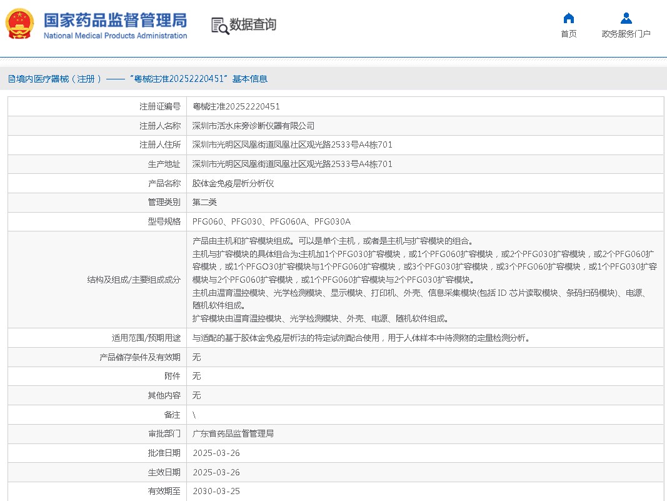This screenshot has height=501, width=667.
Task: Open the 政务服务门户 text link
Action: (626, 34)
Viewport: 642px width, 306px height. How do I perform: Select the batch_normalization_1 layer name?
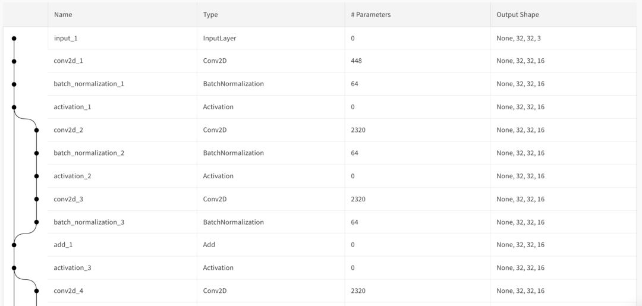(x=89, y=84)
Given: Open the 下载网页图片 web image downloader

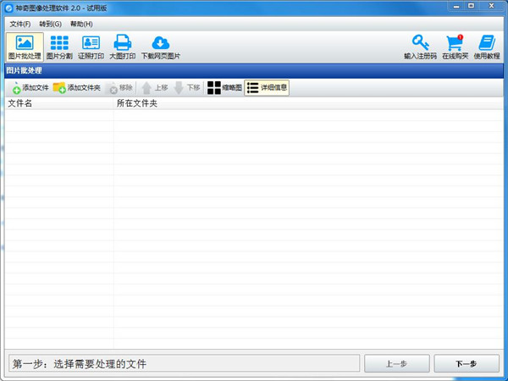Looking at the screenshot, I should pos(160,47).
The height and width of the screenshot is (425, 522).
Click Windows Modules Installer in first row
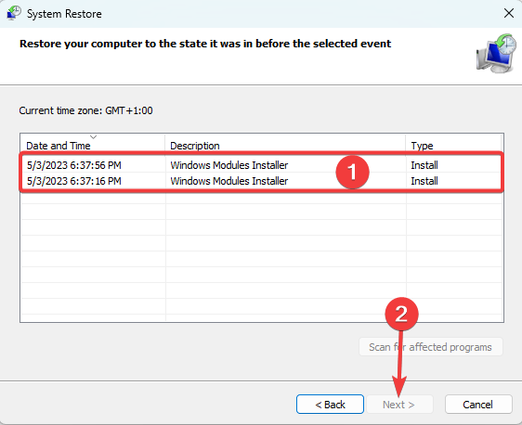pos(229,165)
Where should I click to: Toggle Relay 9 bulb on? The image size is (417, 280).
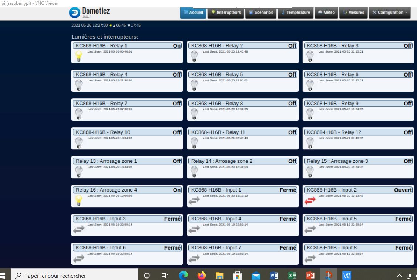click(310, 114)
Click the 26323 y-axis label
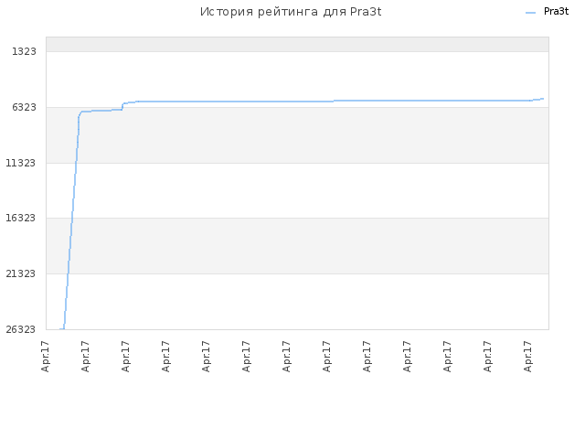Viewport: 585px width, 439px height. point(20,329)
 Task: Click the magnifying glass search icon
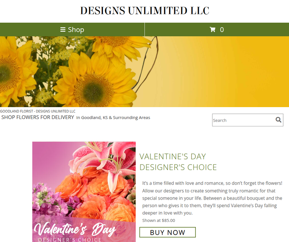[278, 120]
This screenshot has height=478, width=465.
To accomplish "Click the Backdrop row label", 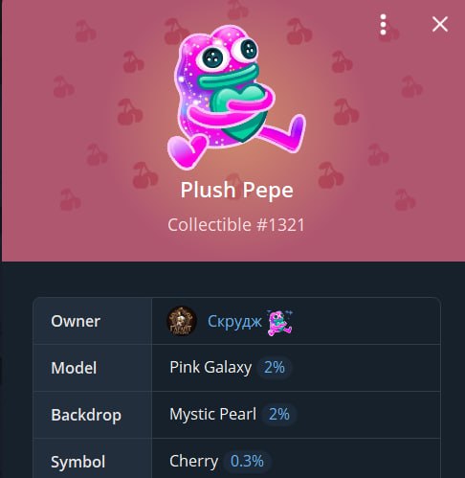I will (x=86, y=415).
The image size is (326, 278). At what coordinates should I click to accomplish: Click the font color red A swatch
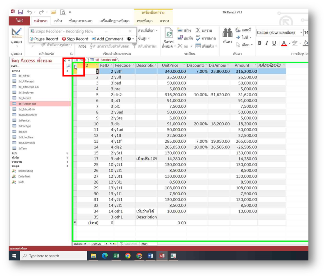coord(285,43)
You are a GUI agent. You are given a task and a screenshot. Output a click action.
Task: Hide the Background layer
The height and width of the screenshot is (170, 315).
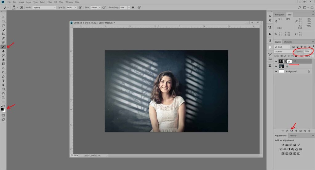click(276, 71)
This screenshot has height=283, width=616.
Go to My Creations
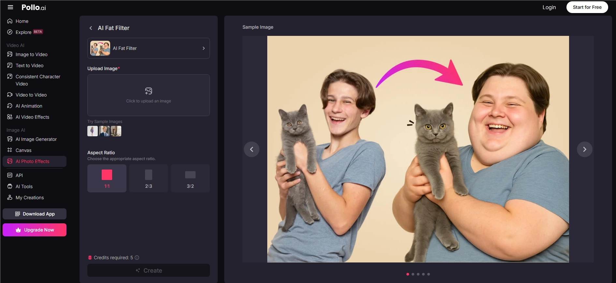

==

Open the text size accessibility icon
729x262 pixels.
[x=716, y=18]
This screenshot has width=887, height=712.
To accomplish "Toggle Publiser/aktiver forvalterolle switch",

--

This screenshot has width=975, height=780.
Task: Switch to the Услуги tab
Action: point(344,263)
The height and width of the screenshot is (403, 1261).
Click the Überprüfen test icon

* **Direction**: Quote the lines from the one containing "This screenshot has height=283, width=616." through the one containing "Go to My Creations".

* **Solution to this task**:
This screenshot has height=283, width=616.
Go to My Creations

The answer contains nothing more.